Spesso proviamo un certo timore verso quel pronome personale che raccoglie la nostra essenza, la nostra ragion d’essere e volontà. “Io penso, io credo, io ho bisogno…”

Quando le persone assertive risolvono i loro conflitti, non temono di far uso di questo pronome, non lo nascondono né lo diluiscono. Per questo motivo non dubitano a iniziare una frase nel seguente modo: “Io mi sento ferito e, sebbene comprenda la tua posizione, devi capire che a me offende il tuo comportamento perché non hai rispettato i miei diritti, perché penso che le cose possono sistemarsi tra noi due se ci parliamo con più sincerità e rispetto…”.

3. Non indugiano, descrivono il comportamento nocivo o il problema centrale

Al fine di risolvere i conflitti, gestire le discrepanze o i malintesi, l’ultima cosa da fare è indugiare accusando, rimproverando o enfatizzando solamente quanto stiamo male.

Bisogna essere diretti, concisi e costruttivi come le persone assertive. Per farlo, dobbiamo focalizzarci sul fulcro del problema: “mi sento deluso perché non hai tenuto in considerazione la mia opinione. Penso che se siamo una squadra, è necessario che mi comunichi le cose”.

4. Le persone assertive fanno richieste chiare e dirette

La comunicazione efficace, quella che fa uso dell’assertività, sa che per risolvere i conflitti è necessario fare richieste, richieste che portino a una buona risoluzione e che ci guidino verso un accordo.

Cosí, una cosa che dobbiamo tenere presente riguardo all’assertività è che non basta soltanto esprimere come ci sentiamo. È necessario anche orientare il dialogo o la discussione verso una finalità costruttiva. Per esempio:

  • “Non mi piacciono le urla. Mi fanno stare male. La prossima volta usa un tono meno aggressivo per favore, una voce normale con cui comunicarmi le cose”.
  • “Mi sento deluso perché non mi hai informato della tua idea. Ti chiedo di tenermi in considerazione nelle prossime occasioni affinché, tra tutti, ci sia possibile realizzare progetti migliori”.

5. Accettare che a volte non vi è accordo possibile

Le persone assertive sanno e capiscono che, quando si tratta di risolvere i conflitti o i malintesi, non sempre si arriva a un termine o un accordo tra le parti. Spesso le differenze permangono, mantenendo separate due posizioni, due atteggiamenti, due comportamenti.

Non dobbiamo disperare per questo né arrabbiarci ulteriormente. La buona gestione emotiva delle persone assertive, in questi casi, permette loro di accettare queste situazioni. Alla fin fine, le persone non sono obbligate a essere d’accordo su tutto, a vedere le cose sotto la stessa prospettiva.
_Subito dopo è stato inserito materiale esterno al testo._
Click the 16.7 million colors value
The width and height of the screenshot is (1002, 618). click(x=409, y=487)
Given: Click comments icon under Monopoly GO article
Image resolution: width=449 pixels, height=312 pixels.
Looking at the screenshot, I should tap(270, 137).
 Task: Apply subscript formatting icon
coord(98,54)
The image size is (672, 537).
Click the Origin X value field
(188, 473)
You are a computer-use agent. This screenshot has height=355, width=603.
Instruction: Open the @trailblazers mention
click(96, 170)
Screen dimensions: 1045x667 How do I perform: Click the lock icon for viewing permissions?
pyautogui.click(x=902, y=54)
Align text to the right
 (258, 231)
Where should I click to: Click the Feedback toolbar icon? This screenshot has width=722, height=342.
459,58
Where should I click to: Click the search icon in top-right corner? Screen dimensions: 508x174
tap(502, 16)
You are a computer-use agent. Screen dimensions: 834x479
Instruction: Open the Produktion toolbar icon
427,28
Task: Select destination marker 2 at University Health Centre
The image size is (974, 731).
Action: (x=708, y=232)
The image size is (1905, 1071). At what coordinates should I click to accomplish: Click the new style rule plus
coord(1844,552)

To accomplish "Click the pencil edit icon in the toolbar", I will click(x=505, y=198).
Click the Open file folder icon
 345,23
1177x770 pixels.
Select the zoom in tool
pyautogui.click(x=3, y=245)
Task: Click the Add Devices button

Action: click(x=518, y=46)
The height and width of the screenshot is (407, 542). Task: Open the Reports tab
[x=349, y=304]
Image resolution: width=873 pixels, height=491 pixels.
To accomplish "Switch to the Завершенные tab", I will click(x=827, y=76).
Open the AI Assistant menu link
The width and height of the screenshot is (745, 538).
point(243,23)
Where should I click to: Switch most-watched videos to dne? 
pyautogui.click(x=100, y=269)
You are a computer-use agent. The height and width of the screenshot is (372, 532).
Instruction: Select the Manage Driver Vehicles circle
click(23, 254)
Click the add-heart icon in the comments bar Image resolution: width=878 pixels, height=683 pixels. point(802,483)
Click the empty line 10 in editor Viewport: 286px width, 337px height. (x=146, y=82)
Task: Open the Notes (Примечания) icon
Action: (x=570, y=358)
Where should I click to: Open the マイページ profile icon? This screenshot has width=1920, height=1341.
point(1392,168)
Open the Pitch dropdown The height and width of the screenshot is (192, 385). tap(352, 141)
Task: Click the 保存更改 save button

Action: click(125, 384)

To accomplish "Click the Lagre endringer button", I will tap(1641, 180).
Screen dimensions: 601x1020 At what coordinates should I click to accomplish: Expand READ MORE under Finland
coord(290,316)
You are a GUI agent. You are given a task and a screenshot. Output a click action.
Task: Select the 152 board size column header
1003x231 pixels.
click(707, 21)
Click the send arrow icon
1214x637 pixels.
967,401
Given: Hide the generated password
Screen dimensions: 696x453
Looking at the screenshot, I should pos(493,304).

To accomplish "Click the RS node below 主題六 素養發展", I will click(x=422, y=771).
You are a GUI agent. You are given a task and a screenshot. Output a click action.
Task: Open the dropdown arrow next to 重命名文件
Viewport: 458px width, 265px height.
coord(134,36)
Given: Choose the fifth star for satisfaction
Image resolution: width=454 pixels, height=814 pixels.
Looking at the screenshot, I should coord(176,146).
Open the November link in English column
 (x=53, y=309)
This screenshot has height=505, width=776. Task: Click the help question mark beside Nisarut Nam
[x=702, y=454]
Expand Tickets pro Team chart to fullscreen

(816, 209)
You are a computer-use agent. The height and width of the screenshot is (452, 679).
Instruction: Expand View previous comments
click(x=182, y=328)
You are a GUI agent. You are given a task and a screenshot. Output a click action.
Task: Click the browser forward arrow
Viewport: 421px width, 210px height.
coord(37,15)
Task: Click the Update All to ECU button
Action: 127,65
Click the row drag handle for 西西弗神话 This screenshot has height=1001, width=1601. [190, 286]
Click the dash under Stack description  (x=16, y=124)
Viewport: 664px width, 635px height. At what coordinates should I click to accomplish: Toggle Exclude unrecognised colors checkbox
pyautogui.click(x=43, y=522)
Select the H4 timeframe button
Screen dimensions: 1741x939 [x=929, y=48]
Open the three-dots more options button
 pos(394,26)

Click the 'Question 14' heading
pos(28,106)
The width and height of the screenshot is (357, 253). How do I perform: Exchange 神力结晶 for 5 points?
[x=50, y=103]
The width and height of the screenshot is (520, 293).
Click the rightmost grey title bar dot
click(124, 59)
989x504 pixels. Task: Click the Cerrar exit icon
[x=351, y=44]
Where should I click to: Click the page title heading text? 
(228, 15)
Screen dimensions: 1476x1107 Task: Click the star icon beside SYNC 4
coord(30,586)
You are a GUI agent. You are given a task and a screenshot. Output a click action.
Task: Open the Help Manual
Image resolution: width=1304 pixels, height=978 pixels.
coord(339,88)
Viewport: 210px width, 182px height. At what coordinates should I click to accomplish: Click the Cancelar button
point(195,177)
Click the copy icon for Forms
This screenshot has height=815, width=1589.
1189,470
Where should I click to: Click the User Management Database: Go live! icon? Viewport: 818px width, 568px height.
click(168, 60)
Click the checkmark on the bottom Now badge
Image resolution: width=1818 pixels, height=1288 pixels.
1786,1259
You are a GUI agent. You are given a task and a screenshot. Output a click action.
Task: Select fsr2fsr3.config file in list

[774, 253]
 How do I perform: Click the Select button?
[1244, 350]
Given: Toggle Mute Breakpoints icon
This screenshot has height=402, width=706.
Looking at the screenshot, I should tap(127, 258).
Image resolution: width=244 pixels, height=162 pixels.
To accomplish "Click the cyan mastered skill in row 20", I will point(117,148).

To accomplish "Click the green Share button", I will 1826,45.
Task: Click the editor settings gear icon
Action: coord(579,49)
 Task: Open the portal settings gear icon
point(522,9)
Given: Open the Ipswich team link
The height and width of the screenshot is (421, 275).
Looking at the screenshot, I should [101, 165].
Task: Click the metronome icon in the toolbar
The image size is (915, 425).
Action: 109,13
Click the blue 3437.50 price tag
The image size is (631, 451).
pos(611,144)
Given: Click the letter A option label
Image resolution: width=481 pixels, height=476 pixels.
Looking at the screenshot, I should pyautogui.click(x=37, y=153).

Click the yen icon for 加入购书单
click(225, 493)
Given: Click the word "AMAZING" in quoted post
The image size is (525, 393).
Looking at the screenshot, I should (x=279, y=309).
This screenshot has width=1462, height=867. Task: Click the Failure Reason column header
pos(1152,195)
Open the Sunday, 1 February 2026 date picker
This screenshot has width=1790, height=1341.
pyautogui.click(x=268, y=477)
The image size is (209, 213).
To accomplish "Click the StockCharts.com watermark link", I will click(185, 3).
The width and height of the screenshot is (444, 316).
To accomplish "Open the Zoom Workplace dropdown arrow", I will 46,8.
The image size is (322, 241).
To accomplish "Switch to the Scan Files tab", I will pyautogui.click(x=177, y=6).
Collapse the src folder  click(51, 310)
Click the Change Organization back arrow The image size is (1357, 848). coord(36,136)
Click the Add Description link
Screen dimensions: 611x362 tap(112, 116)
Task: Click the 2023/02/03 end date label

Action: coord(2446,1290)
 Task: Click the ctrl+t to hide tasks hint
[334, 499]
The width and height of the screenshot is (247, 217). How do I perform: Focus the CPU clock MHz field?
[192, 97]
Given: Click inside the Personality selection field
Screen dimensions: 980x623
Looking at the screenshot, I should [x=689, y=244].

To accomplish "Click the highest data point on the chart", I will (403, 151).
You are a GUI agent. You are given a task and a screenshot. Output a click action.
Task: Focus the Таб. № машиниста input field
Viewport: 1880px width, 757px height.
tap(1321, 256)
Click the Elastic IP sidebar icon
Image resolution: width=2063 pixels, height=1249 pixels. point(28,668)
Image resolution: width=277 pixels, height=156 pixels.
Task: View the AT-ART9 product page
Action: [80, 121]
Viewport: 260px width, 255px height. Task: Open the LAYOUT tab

Il segreto consiste nel saper rispettare le prospettive altrui.

Se un conflitto non si conclude al meglio e la persona che abbiamo di fronte non argomenta né risponde o propone e si limita a offendere e intensificare le emozioni negative, la cosa migliore è allontanarsi. È un atteggiamento di cui le persone assertive sono ben consapevoli e per questo, lungi dal cadere in una dinamica inutile, sanno che l’ideale è mantenere la calma e allontanarsi.

Telefono senza fili

Spesso si dice che l’assertività è quel punto intermedio tra chi si inginocchia e chi schiaccia il suo interlocutore. Le persone assertive si muovono sulla sfera di coloro che, giorno dopo giorno, si conoscono meglio e sono più abili nel difendersi senza aggredire e si adoperano ingegnosamente per risolvere in modo efficace i problemi quotidiani.


Questo testo è fornito solo a scopo informativo e non sostituisce la consultazione con un professionista. In caso di dubbi, consulta il tuo specialista.